Selin meets and has a huge crush on few-years-older Ivan, a comparably brilliant math student, in one of her first-year Harvard classes. They circle one another via meetings and email (it not yet universally accepted in 1995) and live out that late-adolescent wanting and needing comfort in a relationship that is intellectual, gender-defining, and potentially romantic. Selin agrees to go off into Ivan’s native Hungary to teach English to the inhabitants of a small village as part of a summer program. She is supposed to meet Ivan there, and they meet, but (plot alert) it’s the essential paradox of this story and of both characters that they pass one another like the proverbial ships in the night (end plot alert).
Selin like Batuman is obsessed with language. Does a language direct thinking? “I knew I thought differently in Turkish and in English—not because thought and language were the same, but because different languages forced you to think about different things.” and of the “maybe” tense in Turkish verbs:
One of the most common uses of the Turkish inferential … was in speaking to children. This, too, I remembered: “What seems to have happened to the doll?” The inferential tense allowed the speaker to assume the wonder and ignorance that children live in—that state when every piece of knowledge is basically hearsay.
She weighs moral ambiguity fearlessly:
The meanest girls, the ones who started secret clubs to ostracize the poorly dressed, delighted to see Cinderella triumph over her stepsisters. They rejoiced when the prince kissed her. Evidently, they not only saw themselves as noble and good, but also wanted to love and be loved. Maybe not by anyone and everyone, the way I wanted to be loved. But, for the right person, they were prepared to form a relation based on mutual kindness.
Romantic love and sex are kept at a certain distance but can’t be ignored and Selin is at all times painfully preoccupied with Ivan, certain in her mind that she can’t and won’t find the right words to say to him or even carry on a conversation, and tongue-tied in repeated critical situations where a comment or email of his is looking (or not) for her to take the next step. They are together in a bedroom in his parents house and a moth is flying around:
“You probably don’t want me to kill it,” he said. “Go right ahead,” I said. But he caught the moth and cupped it in his hands and said to open the window. I jumped out of bed and raised the sash, and he stood beside me and let the moth fly away. I remembered that I was wearing only a T-shirt and underwear, and got back into bed.
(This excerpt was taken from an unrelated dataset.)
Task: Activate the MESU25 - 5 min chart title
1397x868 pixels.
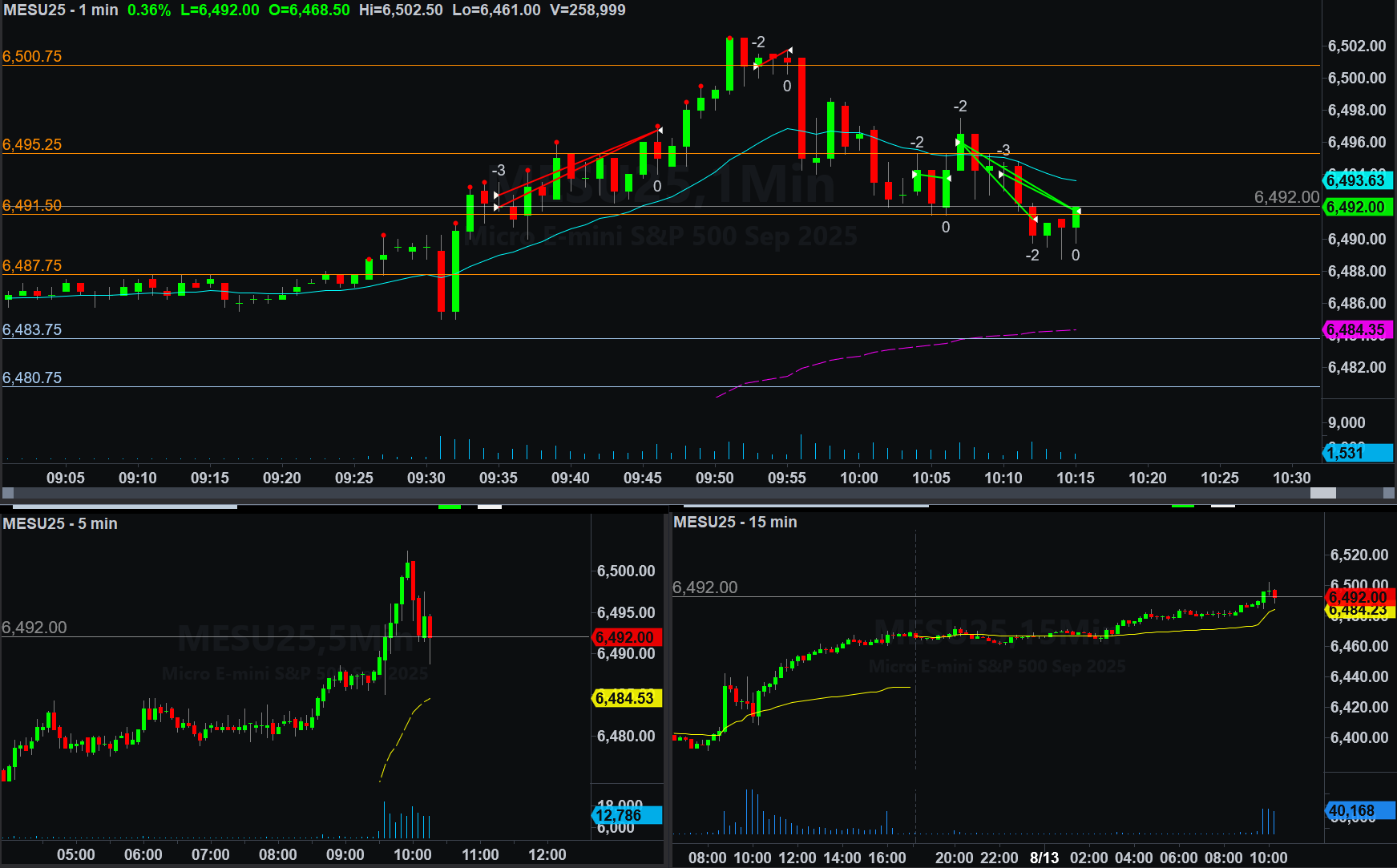Action: pyautogui.click(x=60, y=523)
and more viscerally, lying on a swim raft in a lake when an older man politely asks if he can climb onto the raft:
I asked what he did by profession. He said he was a businessman. “Is it interesting?” I asked. “The point isn’t whether it’s interesting,” he said after a moment, and rubbed his thumb and index finger together. I felt a jolt of sexual current, and I was appalled. What was so attractive? His indifference to boredom? The way he had invoked money? What did I care about his money? I remembered how alienated I had felt in the Hungarian villages, listening to the Beatles sing about money and women—I’d thought it was some weird 1950s thing. But what if my body also responded in some way to money? What if that was the way women were? “So,” said the Russian man. “Are you here alone?”
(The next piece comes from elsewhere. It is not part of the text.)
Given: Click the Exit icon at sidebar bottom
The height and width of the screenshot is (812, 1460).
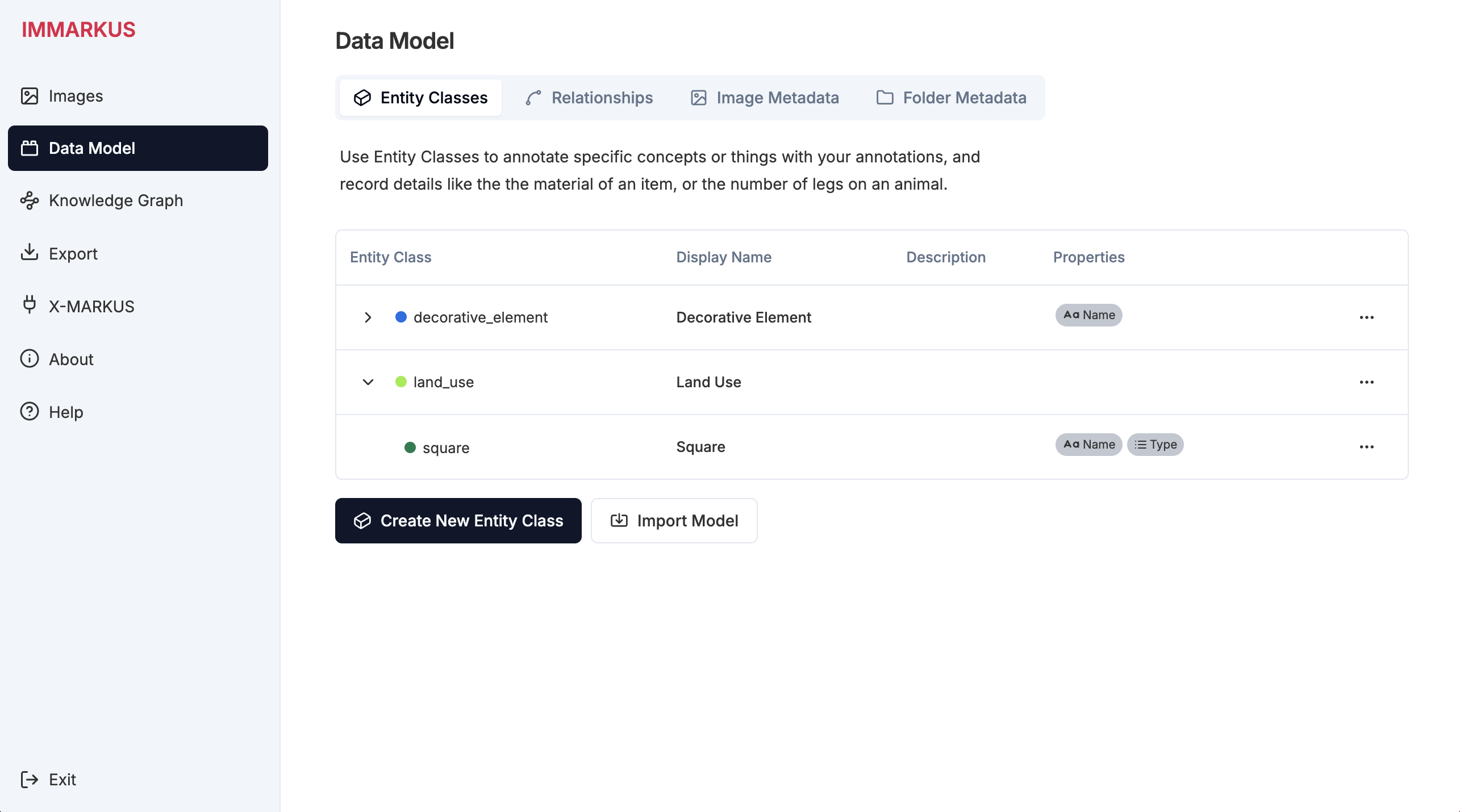Looking at the screenshot, I should point(30,780).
She slips into the water and swims away.
We have both a girl coming of age and struggling with predictable and really terribly serious troubles of that time of life, and also a very unusually bright sensible character. For me each of them separately are gloriously invented. But it’s the fascination of these two sides of the character being somehow separate, and being left at the end with no resolution, that was for me the charm of, and eventually made me respect, this Pulitzer-finalist story. Was it one of those painfully beautiful things that are themselves the conversion-inviting experience independent of the narrative? Not quite. Was it an absorbing and fascinating story like the best thrillers or mysteries? No, not at all. I can’t put my finger on why I liked it so much, but I did.
It’s a short read. I’m making a moderately high recommendation. I think you could do a lot worse than risk spending a few hours with Selin and Elif Batuman.